**Exercise brief**. Go over the records and copy every line with the string "each".

[Saved data entries]
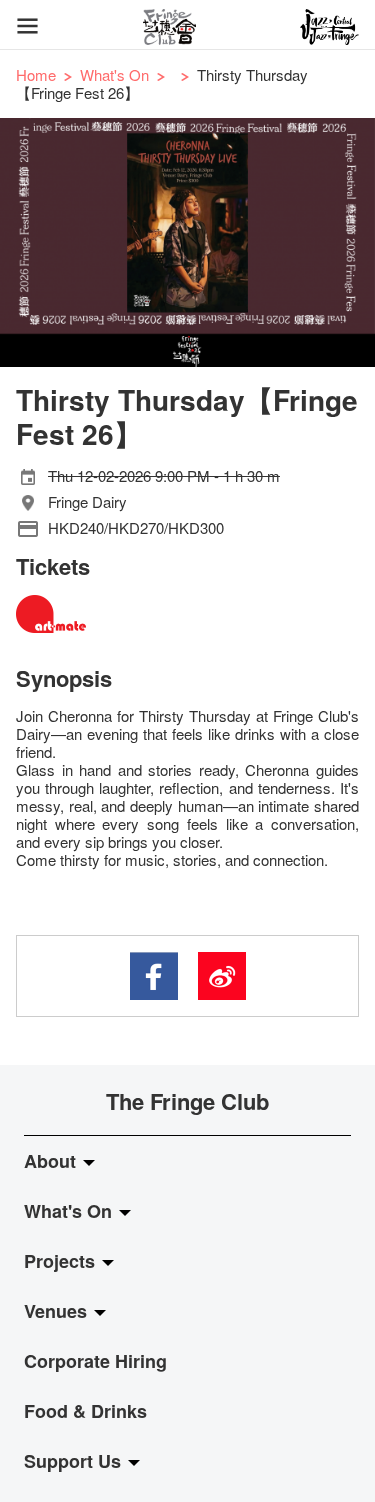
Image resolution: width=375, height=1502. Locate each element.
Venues (58, 1311)
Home (36, 74)
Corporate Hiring (95, 1361)
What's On (114, 74)
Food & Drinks (85, 1411)
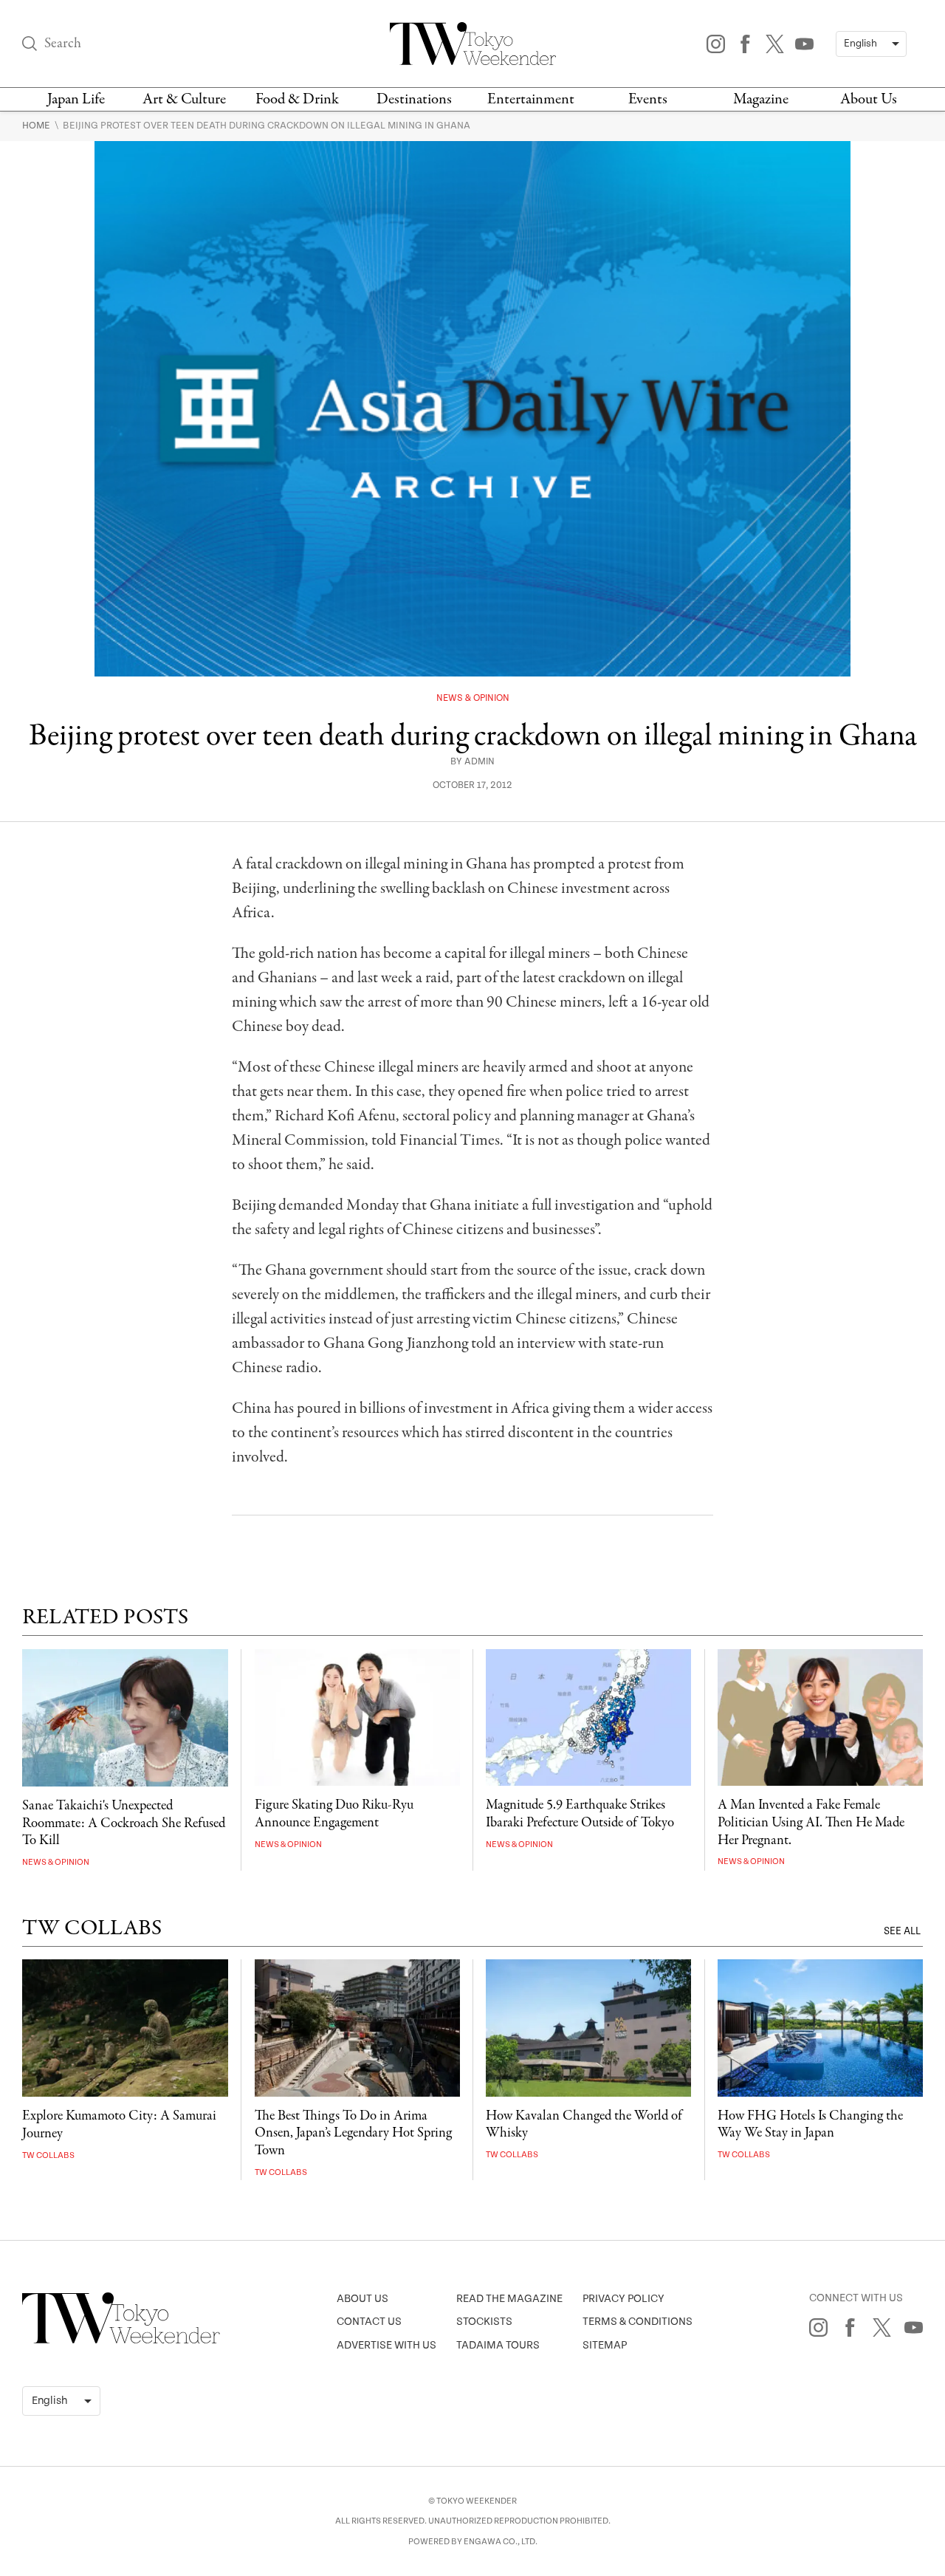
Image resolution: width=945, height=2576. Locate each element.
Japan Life (76, 99)
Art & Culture (184, 99)
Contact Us (369, 2321)
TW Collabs (48, 2155)
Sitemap (605, 2345)
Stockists (484, 2321)
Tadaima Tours (498, 2345)
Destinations (414, 99)
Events (647, 99)
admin (479, 761)
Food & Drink (297, 99)
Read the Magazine (509, 2298)
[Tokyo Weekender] (121, 2340)
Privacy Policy (623, 2298)
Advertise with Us (386, 2345)
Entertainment (530, 99)
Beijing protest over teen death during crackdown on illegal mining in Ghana (266, 125)
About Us (868, 99)
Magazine (760, 99)
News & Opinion (472, 698)
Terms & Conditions (638, 2321)
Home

**Written answer**.
Image resolution: width=375, height=1502. Locate each element.
Image resolution: width=945, height=2576. Locate each element.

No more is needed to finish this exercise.